Beijing: China has recorded economic growth of 5 percent in 2025, meeting its official target despite external trade pressure and domestic structural challenges. China has defied expectations that US tariffs and a struggling property sector would significantly weaken economic performance.
China has reached its growth goal of 5 percent for 2025, matching the pace achieved in the previous year and meeting the government’s target of ‘around’ that level. Data released on January 19 has shown that China’s economy has remained resilient even as it faced challenges from global trade tensions, weak consumer demand, and a prolonged property market downturn.
China has recorded its largest-ever trade surplus of $1.2 trillion during 2025, reflecting the country’s ability to redirect exports to alternative markets and cushion the impact of US tariffs introduced during the Trump administration.

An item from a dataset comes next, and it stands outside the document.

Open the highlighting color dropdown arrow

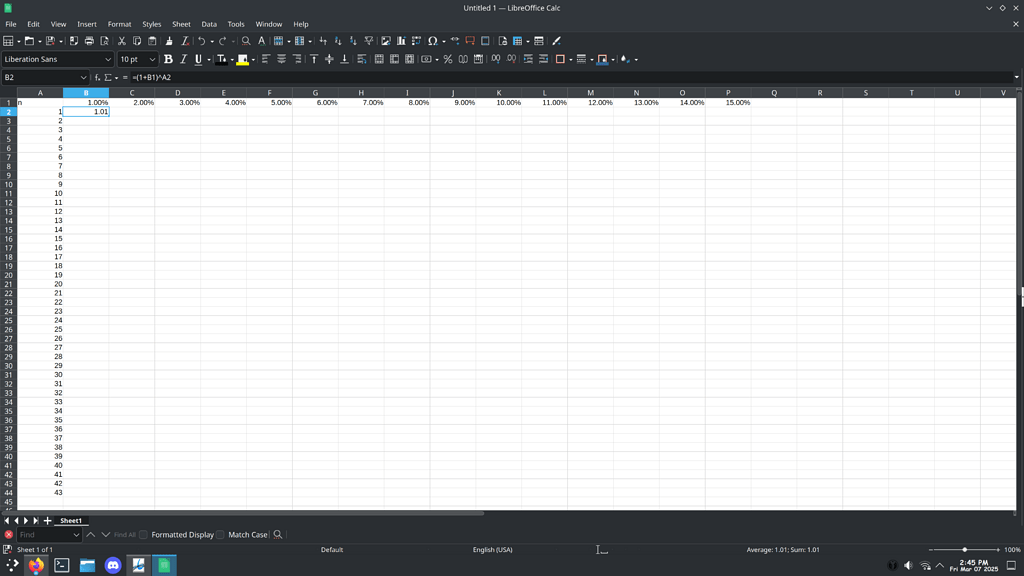click(x=253, y=59)
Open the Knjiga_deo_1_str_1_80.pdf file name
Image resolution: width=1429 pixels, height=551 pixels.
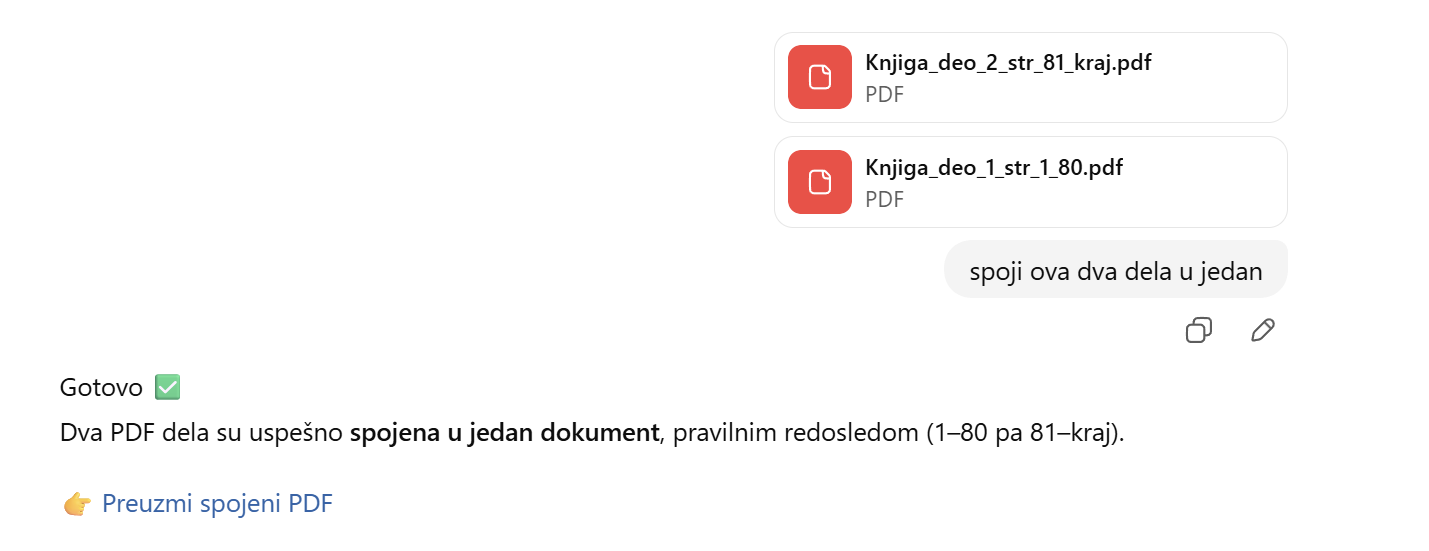coord(993,167)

Analysts had expected stronger trade restrictions to deliver a sharper economic slowdown, but exports and manufacturing have continued to support growth.
The Commonwealth Bank of Australia’s chief economist, Luke Yeaman, has said that geopolitical uncertainty remains a major wildcard but China’s economy should continue expanding through 2026.
China’s domestic challenges, however, have continued to weigh heavily on economic confidence. A four-year housing market decline has reduced household wealth and weakened consumer spending, with home prices falling by more than 20 percent since their peak in 2021. The property sector has also been facing mounting debt risks, creating uncertainty across financial markets and casting a shadow over long-term economic stability.

China has also struggled with deflationary pressure while much of the world has battled rising prices. Consumer prices have increased by only 0.8 percent in 2025, reflecting weak domestic demand. Yeaman has warned that property market collapses can suppress growth for years, citing Japan’s experience during the 1990s and early 2000s as a cautionary example even in the absence of a banking crisis.
China’s National Bureau of Statistics has acknowledged that challenges remain but has expressed confidence in continued stability. Kang Yi, head of the bureau, has said that while the economy faces problems, China will maintain sound and stable growth momentum.
However, recent data has shown a slowdown toward the end of 2025, with fourth-quarter growth easing to 4.5 percent year-on-year, the weakest performance since late 2022.
China’s growth figures have also raised questions among economists who have long warned about the reliability of official data. Capital Economics has estimated that growth may be overstated by as much as 1.5 percentage points. Citi analysts have described the economy as ‘K-shaped’, with strong exports and manufacturing contrasting against weak retail sales and consumer spending.
China’s leaders have pledged to increase household consumption as a share of economic output, which currently stands below 40 percent compared with a global average of around 60 percent. In 2025, the government provided 300 billion yuan, equivalent to $43 billion, in subsidies encouraging households to trade in old appliances for new ones.